Only one stretch of the listing below is wanted. Begin at the line that has "The height and width of the screenshot is (502, 309).", stop after the line that has "You are a GUI", and repeat every line in between exactly.
========================================
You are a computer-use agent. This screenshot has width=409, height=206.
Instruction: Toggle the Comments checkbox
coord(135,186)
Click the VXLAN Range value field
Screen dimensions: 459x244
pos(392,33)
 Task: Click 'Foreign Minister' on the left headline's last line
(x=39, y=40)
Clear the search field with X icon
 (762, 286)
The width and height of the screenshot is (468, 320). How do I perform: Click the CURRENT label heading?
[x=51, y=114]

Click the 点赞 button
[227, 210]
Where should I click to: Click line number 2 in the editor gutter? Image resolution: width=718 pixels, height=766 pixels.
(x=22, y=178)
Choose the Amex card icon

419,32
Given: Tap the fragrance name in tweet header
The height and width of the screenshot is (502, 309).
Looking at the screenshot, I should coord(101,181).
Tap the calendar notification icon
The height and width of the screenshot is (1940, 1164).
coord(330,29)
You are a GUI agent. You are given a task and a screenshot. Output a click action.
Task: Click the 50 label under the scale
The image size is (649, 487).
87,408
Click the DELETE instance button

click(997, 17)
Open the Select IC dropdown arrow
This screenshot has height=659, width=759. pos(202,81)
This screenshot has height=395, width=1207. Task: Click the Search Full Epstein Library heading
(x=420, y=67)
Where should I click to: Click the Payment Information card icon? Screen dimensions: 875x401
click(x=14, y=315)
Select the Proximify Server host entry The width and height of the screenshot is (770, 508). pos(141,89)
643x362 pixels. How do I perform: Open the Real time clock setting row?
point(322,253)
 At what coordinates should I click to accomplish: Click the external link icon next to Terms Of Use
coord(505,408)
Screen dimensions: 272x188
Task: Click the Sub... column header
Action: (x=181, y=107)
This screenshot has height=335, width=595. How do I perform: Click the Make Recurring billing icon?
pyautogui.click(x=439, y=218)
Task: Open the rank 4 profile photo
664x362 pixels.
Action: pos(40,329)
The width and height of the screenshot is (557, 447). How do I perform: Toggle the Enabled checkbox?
========================================
#### [THE COMPLETED TASK]
The height and width of the screenshot is (502, 309).
Looking at the screenshot, I should coord(101,181).
Tap the calendar notification icon
The height and width of the screenshot is (1940, 1164).
coord(330,29)
You are a GUI agent. You are given a task and a screenshot. Output a click action.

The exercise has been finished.